P37 Drug reaction with eosinophilia and systemic symptoms eosinophil transcriptomes show distinct interleukin (IL)-5 and IL-3 regulation as compared with atopic dermatitis and asthma
Frederic Dezoteux, Kalum Clayton, Emily Ko, Ying Teo, Emma Corden, Rebecca Fulton, Arnaud Dendooven, Emeline Delaunay, Guillaume Lefèvre, Delphine Staumont-Sallé, Stéphane EsnaultAbstract
Introduction and aims
Eosinophils are hallmark cells of type 2 (TH2) immune responses, but their pathogenic role in skin disorders remains unclear. In atopic dermatitis (AD) and drug reaction with eosinophilia and systemic symptoms (DRESS), clinical data suggest contrasting involvement, possibly reflecting distinct endotypes. Conventional biomarkers, such as eosinophil counts, do not indicate whether these cells actively drive disease or act as bystanders. This study aimed to characterize transcriptomic programmes of circulating eosinophils in cutaneous TH2-mediated diseases to identify activation pathways and disease-specific signatures.
Methods
Fifteen adult individuals [DRESS, AD and healthy controls (HCs); n = 5 per group] were recruited. Pure populations of negatively isolated eosinophils were subjected to bulk RNA sequencing. Eosinophils stimulated with interleukin (IL)-3, IL-5 or granulocyte-macrophage colony-stimulating factor defined reference transcriptomic datasets for use in in silico deconvolution (CIBERSORT). Comparative analyses included public data from asthma and chronic obstructive pulmonary disease.
Results
HC, AD and DRESS eosinophils showed distinct transcriptomic clustering, but DRESS transcriptomes showed more heterogeneity with significantly greater Euclidian distances (P < 0.01). DRESS showed many more differentially expressed genes (DEGs) as compared with both HC and AD, and these were similar, indicating profound transcriptomic reprogramming in DRESS but AD eosinophils remain close to homeostatic states. Key upregulated DRESS DEGs included PRG2, MT1E/MT1F, GPR42 and FAM19A2. The DRESS transcriptome was shown to be significantly driven by IL-5 compared with AD (P = 0.008) and asthma (P = 0.016) and to a lesser extent IL-3 (vs. AD, P = 0.032; asthma, P = 0.01).
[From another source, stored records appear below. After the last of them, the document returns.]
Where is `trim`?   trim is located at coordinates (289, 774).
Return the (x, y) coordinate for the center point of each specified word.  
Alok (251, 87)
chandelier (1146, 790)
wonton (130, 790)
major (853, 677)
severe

The 351 genes underpinning deconvolution mirrored whole-transcriptome clustering. Pathway ontology analysis in DRESS showed enriched adhesion/activation pathways and downregulated migration/chemotaxis.
Conclusions
Eosinophils exhibit distinct transcriptomic programmes in cutaneous TH2 diseases, supporting these as eosinophil-driven vs. bystander conditions. DRESS represents a highly activated phenotype, contrasting with AD. These findings warrant deeper characterization of eosinophil subsets with tissue-resident spatial analysis to define their role in skin disease pathophysiology.